## Begin EXTRACTED INFORMATION

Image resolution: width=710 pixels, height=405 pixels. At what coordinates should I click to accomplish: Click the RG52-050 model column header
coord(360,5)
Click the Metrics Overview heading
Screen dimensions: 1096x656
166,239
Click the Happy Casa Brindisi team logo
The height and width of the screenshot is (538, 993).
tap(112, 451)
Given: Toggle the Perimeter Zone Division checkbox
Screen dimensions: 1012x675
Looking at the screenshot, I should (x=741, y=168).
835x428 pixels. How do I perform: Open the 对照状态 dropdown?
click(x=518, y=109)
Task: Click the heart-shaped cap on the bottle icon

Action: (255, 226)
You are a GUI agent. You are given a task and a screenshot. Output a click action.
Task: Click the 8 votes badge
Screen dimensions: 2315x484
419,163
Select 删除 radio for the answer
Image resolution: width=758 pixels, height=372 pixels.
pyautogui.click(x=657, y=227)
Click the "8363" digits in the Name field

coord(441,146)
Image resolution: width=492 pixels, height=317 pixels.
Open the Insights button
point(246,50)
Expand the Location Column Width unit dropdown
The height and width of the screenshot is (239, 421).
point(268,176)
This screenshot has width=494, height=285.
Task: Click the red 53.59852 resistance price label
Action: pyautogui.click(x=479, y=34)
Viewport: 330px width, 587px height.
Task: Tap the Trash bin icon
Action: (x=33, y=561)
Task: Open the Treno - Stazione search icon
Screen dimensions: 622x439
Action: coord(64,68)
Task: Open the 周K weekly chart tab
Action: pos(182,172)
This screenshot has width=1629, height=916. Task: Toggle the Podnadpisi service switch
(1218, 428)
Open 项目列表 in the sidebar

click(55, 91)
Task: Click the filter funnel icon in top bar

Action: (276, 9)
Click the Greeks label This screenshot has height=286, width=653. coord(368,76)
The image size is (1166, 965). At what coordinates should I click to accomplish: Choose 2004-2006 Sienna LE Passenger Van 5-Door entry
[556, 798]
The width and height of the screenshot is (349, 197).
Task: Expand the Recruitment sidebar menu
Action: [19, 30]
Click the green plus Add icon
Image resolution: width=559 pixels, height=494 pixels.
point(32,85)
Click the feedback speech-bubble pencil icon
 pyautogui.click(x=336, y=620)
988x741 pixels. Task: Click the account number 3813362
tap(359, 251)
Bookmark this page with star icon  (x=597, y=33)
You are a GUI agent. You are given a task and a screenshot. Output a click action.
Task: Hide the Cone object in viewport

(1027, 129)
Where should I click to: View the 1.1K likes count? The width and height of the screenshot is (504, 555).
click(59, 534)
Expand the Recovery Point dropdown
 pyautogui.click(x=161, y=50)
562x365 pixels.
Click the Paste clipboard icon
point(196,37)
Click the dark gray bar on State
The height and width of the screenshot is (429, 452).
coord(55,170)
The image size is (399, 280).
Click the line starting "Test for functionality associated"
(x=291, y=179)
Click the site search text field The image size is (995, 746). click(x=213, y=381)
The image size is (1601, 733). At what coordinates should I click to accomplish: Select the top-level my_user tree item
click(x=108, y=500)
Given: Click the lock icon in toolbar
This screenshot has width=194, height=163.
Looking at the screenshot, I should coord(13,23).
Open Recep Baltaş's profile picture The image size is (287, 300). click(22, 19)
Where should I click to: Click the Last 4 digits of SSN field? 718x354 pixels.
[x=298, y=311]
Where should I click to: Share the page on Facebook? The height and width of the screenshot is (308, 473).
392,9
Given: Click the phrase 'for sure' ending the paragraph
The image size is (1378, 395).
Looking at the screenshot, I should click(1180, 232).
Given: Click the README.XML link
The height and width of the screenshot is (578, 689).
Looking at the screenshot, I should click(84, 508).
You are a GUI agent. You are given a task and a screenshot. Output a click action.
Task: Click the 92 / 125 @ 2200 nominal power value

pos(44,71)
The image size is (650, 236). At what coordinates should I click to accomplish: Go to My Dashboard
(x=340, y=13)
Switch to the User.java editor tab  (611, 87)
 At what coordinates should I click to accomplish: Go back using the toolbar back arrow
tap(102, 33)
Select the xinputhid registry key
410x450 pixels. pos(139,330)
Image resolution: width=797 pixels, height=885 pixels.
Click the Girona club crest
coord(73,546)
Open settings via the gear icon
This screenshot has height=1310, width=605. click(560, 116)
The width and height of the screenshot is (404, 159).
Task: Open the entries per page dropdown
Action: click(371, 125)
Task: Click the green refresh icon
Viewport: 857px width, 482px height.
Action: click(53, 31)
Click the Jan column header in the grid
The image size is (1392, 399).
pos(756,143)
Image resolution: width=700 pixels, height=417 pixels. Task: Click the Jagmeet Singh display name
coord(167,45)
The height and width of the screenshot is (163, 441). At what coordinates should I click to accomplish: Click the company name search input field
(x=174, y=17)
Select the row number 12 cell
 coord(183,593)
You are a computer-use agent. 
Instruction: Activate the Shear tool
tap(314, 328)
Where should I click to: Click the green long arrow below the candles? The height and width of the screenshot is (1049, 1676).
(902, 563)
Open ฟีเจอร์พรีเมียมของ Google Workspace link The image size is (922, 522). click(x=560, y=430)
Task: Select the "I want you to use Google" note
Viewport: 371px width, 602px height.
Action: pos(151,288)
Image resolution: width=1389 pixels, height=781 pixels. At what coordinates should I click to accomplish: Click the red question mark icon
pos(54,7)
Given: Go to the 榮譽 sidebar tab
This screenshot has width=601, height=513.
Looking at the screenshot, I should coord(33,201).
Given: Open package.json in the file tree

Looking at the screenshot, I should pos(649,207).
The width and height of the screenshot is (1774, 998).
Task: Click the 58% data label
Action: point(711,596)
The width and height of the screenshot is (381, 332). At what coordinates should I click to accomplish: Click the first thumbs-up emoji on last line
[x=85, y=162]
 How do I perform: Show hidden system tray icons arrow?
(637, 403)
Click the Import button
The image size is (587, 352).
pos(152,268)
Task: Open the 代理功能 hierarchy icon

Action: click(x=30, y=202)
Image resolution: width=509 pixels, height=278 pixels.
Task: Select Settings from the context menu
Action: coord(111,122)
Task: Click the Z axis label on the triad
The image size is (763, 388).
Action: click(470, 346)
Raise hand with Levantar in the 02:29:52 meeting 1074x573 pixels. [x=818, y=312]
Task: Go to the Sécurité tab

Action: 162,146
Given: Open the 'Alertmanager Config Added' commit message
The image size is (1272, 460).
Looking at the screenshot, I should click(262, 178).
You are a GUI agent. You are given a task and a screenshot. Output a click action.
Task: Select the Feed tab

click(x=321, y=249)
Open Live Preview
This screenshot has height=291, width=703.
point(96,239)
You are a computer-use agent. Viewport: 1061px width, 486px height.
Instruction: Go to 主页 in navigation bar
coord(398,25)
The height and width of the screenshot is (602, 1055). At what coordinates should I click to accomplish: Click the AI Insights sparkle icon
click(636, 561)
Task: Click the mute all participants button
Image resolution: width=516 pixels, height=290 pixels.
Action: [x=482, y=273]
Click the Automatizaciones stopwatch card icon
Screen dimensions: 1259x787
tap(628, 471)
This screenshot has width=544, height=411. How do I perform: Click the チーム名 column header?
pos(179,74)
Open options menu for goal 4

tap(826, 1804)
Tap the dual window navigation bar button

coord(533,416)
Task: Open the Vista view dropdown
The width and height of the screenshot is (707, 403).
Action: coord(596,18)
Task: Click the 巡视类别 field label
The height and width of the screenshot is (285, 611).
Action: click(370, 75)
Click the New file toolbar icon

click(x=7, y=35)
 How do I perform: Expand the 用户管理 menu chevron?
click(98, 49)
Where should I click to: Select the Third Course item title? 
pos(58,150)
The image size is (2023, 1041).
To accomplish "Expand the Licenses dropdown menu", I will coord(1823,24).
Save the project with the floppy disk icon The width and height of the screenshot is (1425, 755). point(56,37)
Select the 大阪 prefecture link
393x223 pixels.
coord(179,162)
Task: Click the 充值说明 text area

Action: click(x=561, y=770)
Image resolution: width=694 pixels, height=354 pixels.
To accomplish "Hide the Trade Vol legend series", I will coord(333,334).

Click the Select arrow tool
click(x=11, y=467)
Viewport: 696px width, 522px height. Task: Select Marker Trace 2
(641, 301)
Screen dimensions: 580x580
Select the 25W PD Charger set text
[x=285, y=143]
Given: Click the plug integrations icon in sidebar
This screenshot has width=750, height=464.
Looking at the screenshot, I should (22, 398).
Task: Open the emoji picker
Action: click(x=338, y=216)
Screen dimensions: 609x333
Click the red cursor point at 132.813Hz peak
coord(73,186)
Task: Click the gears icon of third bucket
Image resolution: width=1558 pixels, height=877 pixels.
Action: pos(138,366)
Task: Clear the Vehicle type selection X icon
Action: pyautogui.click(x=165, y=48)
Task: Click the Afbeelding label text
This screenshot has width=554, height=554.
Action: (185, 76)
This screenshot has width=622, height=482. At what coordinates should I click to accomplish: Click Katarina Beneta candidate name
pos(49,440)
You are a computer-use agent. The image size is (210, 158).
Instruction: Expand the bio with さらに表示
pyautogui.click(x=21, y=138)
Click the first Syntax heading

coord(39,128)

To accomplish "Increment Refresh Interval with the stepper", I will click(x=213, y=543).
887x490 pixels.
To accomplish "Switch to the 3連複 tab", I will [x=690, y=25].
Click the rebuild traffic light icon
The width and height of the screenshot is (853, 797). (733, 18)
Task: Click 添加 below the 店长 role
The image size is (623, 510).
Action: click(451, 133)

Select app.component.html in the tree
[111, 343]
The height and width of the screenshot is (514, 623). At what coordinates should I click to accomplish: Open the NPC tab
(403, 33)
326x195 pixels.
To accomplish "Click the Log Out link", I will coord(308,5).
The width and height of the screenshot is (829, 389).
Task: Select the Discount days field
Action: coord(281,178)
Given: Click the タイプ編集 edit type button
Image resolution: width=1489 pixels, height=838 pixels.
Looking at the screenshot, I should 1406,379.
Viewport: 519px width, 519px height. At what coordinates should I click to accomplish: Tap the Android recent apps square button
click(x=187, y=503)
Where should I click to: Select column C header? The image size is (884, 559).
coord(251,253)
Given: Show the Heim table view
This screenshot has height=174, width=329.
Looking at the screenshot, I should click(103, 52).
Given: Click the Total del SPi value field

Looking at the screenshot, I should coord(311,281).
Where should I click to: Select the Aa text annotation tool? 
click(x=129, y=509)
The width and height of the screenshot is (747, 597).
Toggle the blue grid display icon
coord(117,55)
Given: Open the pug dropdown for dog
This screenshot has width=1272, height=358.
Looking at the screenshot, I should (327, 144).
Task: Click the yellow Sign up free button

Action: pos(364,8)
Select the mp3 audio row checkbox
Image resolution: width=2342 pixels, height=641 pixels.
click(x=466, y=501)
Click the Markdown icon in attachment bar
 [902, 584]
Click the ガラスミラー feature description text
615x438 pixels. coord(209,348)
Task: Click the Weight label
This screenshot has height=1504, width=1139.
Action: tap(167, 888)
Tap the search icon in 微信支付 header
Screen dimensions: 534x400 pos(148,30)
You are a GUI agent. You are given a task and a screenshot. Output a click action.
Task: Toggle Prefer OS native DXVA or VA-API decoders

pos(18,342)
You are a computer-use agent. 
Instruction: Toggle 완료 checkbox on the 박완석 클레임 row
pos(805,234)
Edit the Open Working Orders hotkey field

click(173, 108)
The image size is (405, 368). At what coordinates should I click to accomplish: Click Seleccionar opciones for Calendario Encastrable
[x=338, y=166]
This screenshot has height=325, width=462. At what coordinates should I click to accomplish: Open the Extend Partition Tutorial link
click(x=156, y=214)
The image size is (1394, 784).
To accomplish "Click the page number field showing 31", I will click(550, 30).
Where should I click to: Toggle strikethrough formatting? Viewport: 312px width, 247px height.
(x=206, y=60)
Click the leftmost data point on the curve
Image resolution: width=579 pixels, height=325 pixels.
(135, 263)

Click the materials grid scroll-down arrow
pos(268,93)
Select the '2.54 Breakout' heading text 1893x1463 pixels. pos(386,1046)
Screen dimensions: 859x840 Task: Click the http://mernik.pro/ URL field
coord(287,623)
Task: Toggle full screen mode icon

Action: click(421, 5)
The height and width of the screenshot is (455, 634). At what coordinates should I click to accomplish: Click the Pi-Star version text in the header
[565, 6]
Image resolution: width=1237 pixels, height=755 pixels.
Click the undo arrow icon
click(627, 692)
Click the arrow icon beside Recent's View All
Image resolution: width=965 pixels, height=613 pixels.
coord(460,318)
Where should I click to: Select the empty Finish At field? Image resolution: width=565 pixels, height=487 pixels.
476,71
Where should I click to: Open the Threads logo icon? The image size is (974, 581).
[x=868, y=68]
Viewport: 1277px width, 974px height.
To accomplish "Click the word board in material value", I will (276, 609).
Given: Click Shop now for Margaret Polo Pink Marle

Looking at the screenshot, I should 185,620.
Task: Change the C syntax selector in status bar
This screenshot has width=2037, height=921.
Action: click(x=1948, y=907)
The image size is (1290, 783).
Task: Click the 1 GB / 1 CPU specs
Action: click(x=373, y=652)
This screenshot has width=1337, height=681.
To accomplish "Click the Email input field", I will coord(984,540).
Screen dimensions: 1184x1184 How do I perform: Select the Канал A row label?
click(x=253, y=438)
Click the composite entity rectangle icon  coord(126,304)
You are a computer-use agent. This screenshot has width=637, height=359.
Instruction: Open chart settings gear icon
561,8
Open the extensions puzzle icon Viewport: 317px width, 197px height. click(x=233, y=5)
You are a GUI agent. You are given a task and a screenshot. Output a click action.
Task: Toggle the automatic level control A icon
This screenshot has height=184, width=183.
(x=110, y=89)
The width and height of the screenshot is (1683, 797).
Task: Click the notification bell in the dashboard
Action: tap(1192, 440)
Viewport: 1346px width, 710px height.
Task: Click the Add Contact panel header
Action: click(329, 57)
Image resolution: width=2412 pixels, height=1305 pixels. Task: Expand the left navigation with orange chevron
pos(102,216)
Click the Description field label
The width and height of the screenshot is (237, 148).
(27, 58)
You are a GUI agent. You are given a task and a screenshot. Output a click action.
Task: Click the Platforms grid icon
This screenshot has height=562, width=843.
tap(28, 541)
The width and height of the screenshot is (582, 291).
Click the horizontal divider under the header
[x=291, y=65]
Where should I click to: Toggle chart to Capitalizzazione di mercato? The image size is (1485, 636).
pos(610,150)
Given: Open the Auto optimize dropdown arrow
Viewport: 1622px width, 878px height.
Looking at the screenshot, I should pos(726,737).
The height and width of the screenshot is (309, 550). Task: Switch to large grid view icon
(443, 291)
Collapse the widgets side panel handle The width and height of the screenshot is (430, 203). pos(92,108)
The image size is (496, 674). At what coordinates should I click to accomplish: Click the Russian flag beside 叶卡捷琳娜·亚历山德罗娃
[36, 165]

## End EXTRACTED INFORMATION

_JOB_
Rewrite the items from the line with "At what coordinates should I click to accomplish: Go back" to the line with "coord(73,546)" as a numbered list, leaving out blank lines.

_FULL OUTPUT_
1.  At what coordinates should I click to accomplish: Go back using the toolbar back arrow
2. tap(102, 33)
3. Select the xinputhid registry key
4. 410x450 pixels. pos(139,330)
5. Image resolution: width=797 pixels, height=885 pixels.
6. Click the Girona club crest
7. coord(73,546)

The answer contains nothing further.